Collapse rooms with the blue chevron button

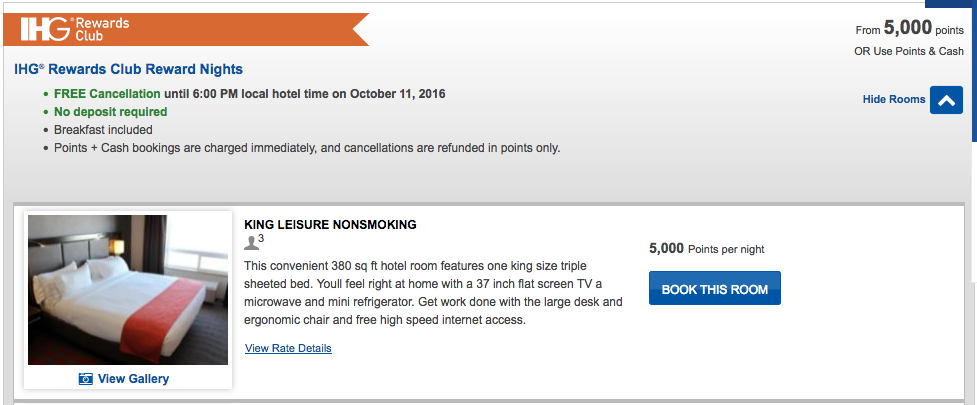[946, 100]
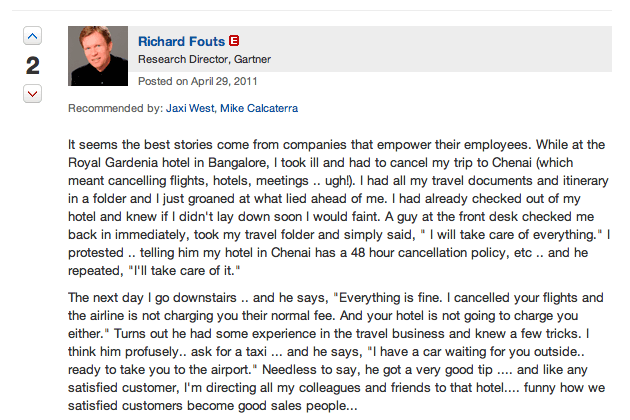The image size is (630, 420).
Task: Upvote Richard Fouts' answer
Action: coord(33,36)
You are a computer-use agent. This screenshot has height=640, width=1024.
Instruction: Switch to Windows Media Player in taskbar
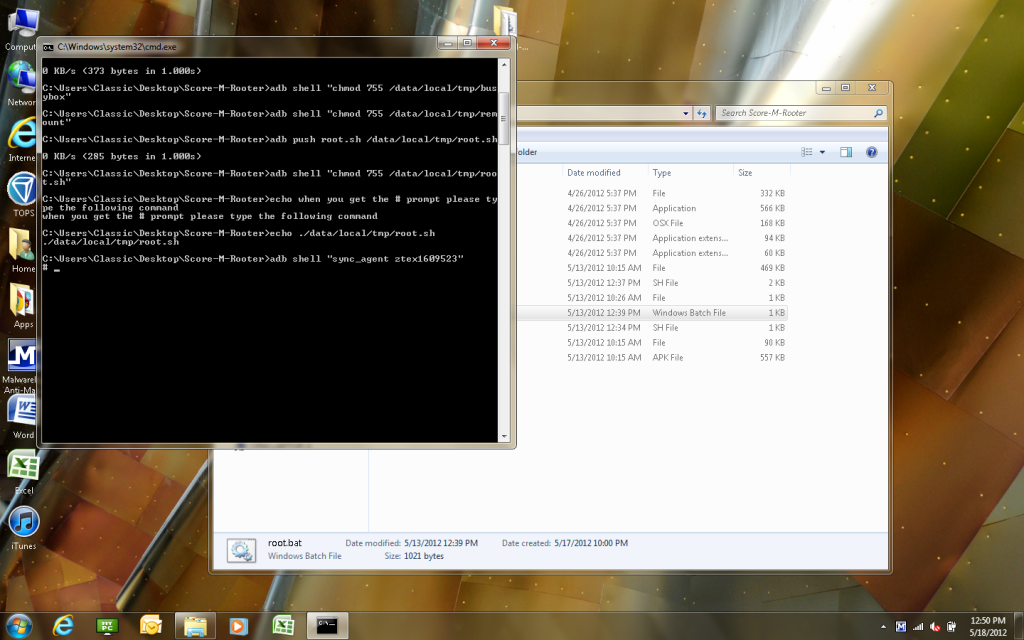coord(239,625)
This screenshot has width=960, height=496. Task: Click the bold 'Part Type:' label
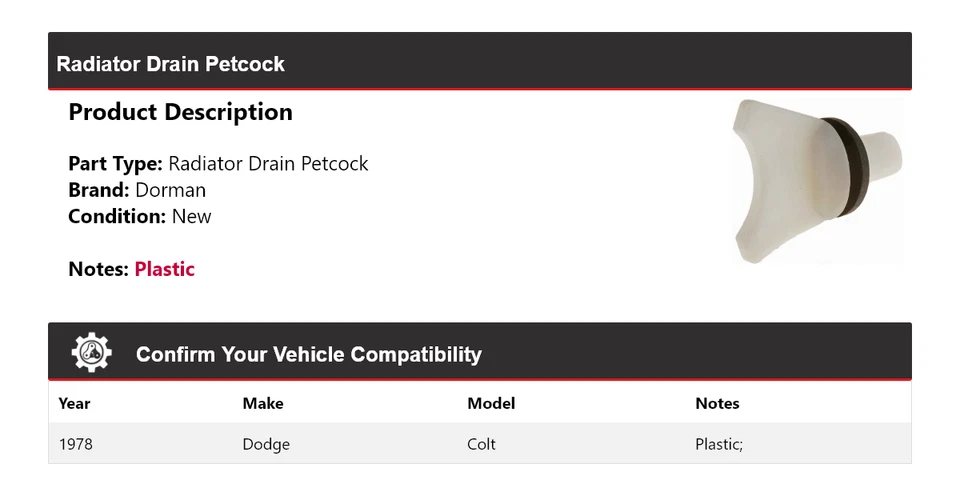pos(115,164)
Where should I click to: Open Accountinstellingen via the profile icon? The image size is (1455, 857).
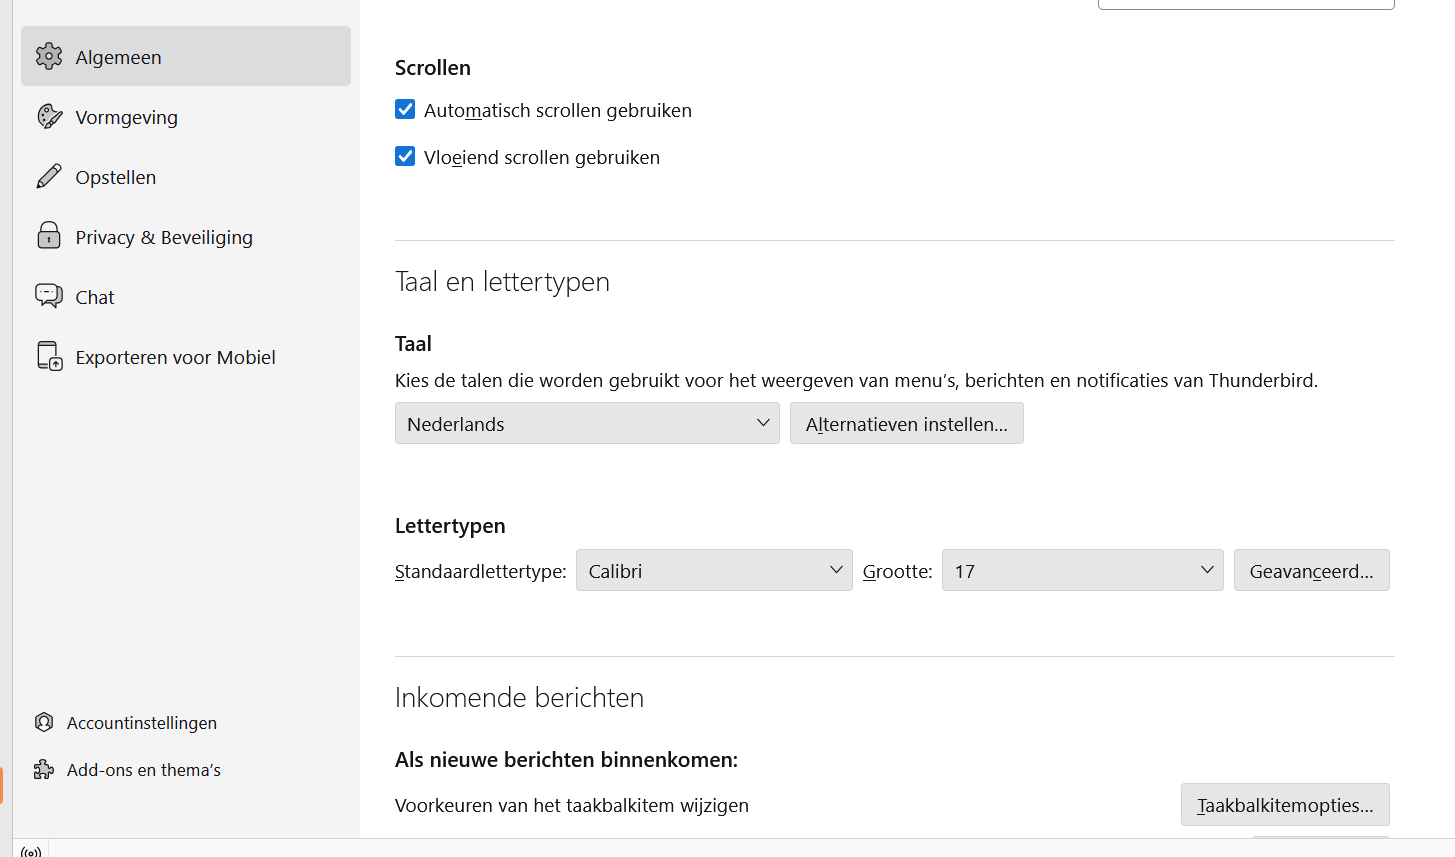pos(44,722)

--

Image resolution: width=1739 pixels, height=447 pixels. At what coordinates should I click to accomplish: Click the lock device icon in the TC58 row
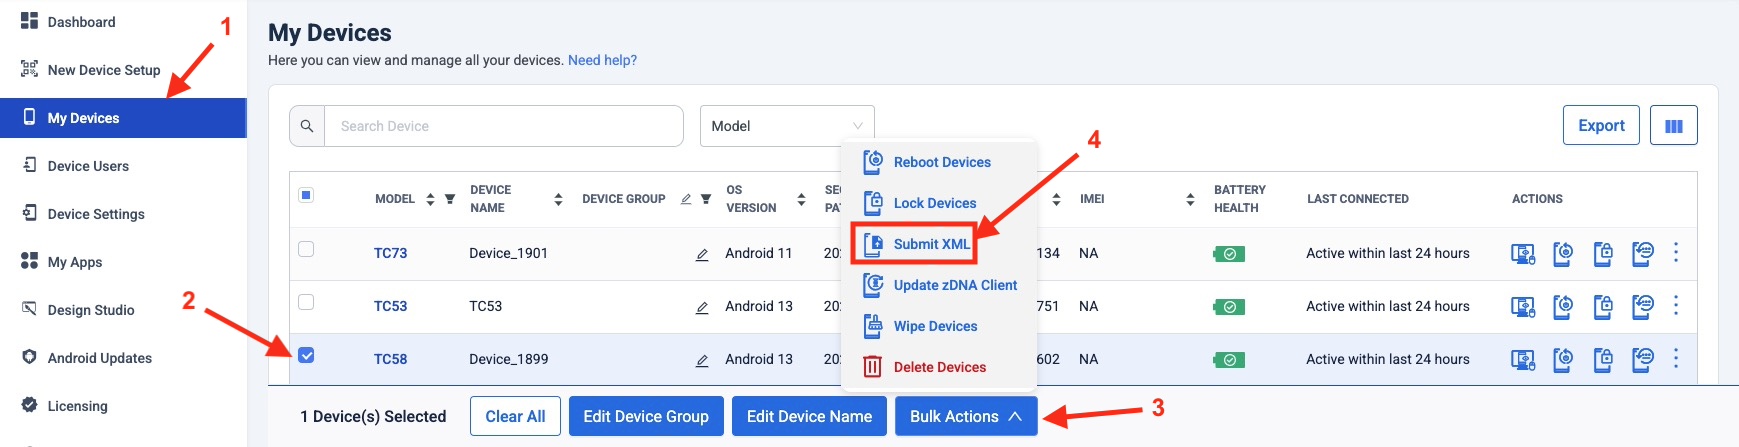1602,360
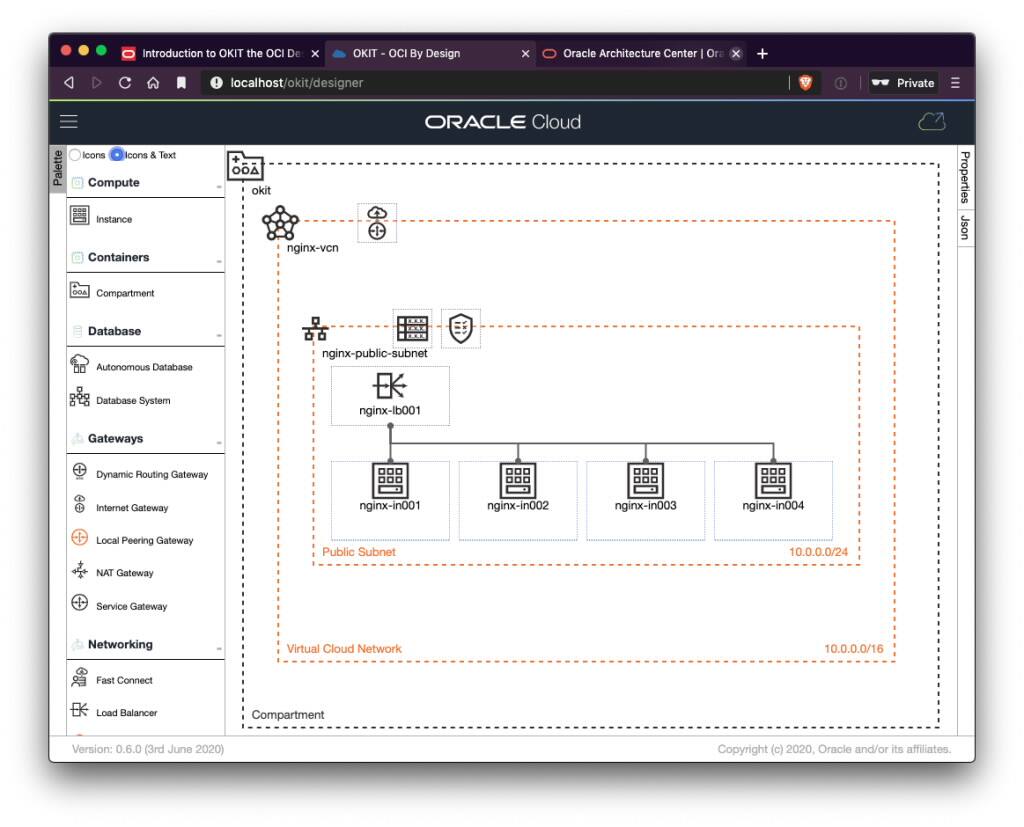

==

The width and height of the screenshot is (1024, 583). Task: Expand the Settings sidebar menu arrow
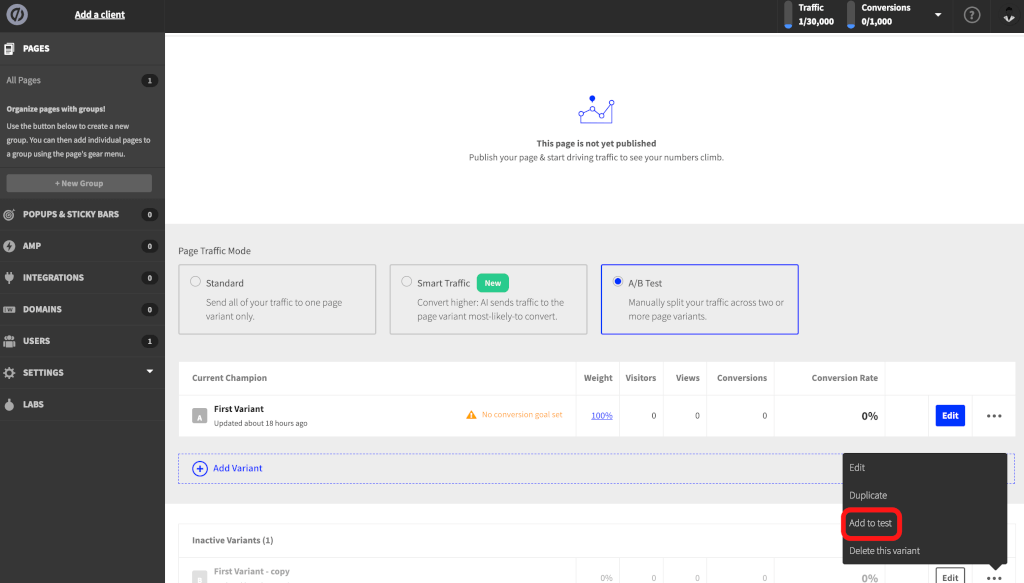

YOUR GOAL -
What do the entries above read from the line containing "Collapse rooms with the blue chevron button" through the line containing "You are a computer-use"? Output those lines exactly, both ends included, with the pictures left out.

OUTPUT OF THE TASK -
Collapse rooms with the blue chevron button

[946, 100]
The image size is (630, 420).
Task: Upvote Richard Fouts' answer
Action: coord(33,36)
You are a computer-use agent. This screenshot has height=640, width=1024.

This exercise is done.